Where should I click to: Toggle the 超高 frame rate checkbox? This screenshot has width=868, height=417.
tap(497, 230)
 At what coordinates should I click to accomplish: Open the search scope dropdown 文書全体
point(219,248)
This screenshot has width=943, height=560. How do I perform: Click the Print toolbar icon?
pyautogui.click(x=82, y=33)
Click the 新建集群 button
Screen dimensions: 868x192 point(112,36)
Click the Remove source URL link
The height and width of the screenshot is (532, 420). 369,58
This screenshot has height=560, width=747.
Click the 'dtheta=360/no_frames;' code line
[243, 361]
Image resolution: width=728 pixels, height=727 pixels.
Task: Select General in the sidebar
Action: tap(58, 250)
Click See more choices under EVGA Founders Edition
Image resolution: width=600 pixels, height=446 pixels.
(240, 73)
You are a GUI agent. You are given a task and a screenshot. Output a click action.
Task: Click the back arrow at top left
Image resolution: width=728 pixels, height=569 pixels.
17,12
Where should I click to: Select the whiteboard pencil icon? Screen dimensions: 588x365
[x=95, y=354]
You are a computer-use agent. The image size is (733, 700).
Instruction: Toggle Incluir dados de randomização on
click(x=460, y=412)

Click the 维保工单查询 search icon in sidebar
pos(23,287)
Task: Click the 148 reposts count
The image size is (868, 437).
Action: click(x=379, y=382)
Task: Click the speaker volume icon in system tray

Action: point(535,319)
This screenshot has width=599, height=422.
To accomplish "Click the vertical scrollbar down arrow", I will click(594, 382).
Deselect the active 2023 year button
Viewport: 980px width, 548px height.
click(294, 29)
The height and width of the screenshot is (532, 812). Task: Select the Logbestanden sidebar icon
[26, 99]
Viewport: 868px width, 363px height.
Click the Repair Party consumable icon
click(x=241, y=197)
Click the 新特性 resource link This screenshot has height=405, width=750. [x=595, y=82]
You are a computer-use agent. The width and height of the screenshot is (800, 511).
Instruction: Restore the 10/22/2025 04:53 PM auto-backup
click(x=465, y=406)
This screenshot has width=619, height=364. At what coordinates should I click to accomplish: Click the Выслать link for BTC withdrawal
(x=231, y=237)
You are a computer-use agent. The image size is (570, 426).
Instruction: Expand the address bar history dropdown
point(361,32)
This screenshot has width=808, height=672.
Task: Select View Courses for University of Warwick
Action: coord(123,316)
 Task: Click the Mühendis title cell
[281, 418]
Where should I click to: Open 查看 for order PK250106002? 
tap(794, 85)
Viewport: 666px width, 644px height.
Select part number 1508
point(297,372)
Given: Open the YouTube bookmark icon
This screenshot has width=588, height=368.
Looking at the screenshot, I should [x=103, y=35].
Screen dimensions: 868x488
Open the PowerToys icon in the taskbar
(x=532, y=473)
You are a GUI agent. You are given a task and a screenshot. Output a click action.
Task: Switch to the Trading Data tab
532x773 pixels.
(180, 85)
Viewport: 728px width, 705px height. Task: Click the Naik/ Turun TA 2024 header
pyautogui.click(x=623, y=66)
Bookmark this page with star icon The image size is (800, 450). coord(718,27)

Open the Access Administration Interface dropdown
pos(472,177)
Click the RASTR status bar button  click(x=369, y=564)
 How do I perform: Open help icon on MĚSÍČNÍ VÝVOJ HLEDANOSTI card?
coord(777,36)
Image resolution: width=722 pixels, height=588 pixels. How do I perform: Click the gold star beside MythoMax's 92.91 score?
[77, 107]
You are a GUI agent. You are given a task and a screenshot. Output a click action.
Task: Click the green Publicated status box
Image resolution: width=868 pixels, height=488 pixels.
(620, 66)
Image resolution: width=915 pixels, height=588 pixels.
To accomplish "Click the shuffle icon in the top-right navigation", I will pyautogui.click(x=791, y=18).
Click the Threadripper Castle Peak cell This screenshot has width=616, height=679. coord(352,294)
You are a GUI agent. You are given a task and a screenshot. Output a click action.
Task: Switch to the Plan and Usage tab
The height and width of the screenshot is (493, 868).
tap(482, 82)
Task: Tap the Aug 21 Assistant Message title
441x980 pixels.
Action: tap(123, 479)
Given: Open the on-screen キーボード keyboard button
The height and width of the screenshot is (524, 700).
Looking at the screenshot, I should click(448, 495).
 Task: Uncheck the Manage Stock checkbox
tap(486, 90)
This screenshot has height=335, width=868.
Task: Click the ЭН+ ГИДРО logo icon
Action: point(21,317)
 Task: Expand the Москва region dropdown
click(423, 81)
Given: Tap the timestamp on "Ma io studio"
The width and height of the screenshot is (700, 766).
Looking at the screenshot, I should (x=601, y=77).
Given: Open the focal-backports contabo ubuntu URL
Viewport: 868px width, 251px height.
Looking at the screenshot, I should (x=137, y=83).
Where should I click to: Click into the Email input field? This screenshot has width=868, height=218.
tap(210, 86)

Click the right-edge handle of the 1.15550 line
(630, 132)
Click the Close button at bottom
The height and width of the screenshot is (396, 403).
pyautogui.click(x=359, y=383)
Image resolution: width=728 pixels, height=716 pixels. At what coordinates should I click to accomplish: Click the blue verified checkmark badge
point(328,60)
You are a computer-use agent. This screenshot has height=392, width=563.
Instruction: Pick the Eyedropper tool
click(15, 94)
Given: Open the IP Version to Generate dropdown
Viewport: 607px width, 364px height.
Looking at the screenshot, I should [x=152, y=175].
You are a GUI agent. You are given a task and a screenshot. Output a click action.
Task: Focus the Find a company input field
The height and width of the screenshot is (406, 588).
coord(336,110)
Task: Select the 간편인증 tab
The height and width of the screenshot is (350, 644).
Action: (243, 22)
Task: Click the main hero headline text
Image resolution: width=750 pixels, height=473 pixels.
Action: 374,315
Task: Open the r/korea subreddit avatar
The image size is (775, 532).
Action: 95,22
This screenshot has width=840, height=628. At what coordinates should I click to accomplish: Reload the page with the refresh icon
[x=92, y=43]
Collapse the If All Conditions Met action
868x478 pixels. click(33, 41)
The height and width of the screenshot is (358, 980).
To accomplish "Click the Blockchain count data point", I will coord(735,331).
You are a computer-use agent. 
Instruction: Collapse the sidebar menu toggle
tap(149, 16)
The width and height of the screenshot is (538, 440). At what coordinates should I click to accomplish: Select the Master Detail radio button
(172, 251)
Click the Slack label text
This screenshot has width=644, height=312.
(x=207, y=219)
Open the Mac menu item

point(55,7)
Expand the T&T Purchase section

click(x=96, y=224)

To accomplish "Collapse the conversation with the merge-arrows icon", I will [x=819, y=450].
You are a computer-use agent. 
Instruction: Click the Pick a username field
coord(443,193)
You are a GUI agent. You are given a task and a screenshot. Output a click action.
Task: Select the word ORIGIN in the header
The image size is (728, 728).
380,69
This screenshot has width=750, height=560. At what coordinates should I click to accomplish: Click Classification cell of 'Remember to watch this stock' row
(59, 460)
+++++
_WHAT TO PRODUCE_
Reproduce exactly, and with no other material, the lines between those holding "Task: Expand the Москва region dropdown" and "Given: Open the focal-backports", inclusive.

_EXERCISE RESULT_
 Task: Expand the Москва region dropdown
click(423, 81)
Given: Tap the timestamp on "Ma io studio"
The width and height of the screenshot is (700, 766).
Looking at the screenshot, I should (x=601, y=77).
Given: Open the focal-backports contabo ubuntu URL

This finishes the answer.